Multi-cloud Atlas deployments are a special case of multi-region deployment in which you set up cluster nodes across multiple geographic regions and multiple cloud providers. Multi-cloud deployments enhance protection in the case of concurrent regional outage and cloud provider outage. By automatically rerouting traffic to a different cloud provider's node in another region, you get continuous availability and a smooth user experience. Multi-cloud deployments can also protect against vendor lock-in and enhance performance.

Atlas supports multi-cloud deployment across any combination of AWS, Azure, and GCP.

To learn how to configure multi-cloud deployments and learn about the different types of nodes you can add, see Configure High Availability and Workload Isolation in the Atlas documentation.

The following image shows a multi-region, multi-cloud Atlas deployment for regions that support availability zones. Note that this differs from a multi-region deployment only in that multiple cloud providers are used.

An image showing a five-node deployment spread across three regions and two cloud providers. Each region contains one zone per node.
click to enlarge

A multi-region, multi-cloud deployment may be best for you if you want to:

  • Provide an application development team with the option to use any one of the cloud providers for deploying their application stack (including the Atlas cluster).

  • Migrate an application to a new cloud provider. You can add a node to a new cloud provider region, and Atlas will replicate the data to that new node.

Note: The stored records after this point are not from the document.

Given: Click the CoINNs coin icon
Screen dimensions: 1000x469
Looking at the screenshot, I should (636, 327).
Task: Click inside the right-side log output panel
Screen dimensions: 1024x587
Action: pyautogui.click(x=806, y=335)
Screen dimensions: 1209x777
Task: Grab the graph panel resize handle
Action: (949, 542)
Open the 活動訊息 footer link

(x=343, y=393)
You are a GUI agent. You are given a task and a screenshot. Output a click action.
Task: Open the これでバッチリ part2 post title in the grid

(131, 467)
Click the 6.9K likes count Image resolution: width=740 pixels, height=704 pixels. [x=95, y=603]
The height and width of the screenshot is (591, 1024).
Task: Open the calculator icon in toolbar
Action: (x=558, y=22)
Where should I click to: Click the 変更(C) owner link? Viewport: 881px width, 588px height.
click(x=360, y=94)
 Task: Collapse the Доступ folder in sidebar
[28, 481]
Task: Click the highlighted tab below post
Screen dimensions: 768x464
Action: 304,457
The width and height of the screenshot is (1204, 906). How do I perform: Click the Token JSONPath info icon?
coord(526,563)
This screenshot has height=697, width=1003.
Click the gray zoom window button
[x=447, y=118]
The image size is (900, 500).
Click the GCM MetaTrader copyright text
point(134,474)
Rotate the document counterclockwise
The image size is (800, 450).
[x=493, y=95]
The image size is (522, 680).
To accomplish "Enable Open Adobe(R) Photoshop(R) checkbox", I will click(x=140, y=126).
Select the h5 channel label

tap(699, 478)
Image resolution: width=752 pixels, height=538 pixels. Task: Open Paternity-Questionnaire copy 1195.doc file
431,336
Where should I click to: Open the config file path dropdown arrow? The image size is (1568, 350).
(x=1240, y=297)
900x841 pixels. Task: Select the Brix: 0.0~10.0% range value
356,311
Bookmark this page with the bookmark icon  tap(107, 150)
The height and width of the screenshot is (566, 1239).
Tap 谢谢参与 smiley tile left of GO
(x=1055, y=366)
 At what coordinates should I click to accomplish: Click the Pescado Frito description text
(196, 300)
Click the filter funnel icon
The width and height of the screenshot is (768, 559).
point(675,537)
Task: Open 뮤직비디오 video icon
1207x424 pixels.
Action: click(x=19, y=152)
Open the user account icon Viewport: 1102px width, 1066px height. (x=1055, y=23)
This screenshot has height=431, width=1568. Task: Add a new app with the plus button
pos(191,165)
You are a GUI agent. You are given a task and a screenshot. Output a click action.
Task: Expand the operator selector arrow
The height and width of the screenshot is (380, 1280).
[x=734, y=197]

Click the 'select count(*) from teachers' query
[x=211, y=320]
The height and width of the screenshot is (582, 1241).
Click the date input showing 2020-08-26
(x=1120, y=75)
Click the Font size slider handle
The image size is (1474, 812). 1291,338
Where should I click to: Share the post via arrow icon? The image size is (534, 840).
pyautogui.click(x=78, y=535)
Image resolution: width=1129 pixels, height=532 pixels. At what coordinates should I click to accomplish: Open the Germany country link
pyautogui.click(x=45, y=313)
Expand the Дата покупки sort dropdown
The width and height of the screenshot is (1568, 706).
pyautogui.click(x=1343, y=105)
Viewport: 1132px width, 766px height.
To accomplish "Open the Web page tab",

  • Ensure faster data recovery if there is a cloud provider failure. If the backup is replicated to a separate cloud, automation will bring up a full app stack on a separate cloud and remount the backup to start serving traffic.

  • Run analytics on a separate cloud. For example, your the data science team wants to use BigQuery for business intelligence but your app stack is in AWS.

  • Deploy your application stack on both AWS and Azure and serve read and write traffic from both clouds, whether sharded or not.

Multi-cloud deployments have the same considerations and recommendations as other multi-region deployments. In addition, the following are specific considerations for multi-cloud deployments:

  • Cost. Since you are getting charged higher rates for ingress/egress traffic on both cloud providers during replication.

  • Complexity of the deployment. There are many integrations you may want when deploying an Atlas database, and many of them are pinned to a single cloud provider. For example,

    • Encryption key management for KMS integration / encryption at rest.

    • Secrets management for database access.

    • Integration with a SSO federated identity provider.

    • Private networking, because each cloud provider only peers (uses private endpoints) with other regions within that provider.

    • Gather observability data like logs, metrics, and alerts in a centralized place.

Therefore, multi-cloud deployments often require 3rd party integrations to meet these needs.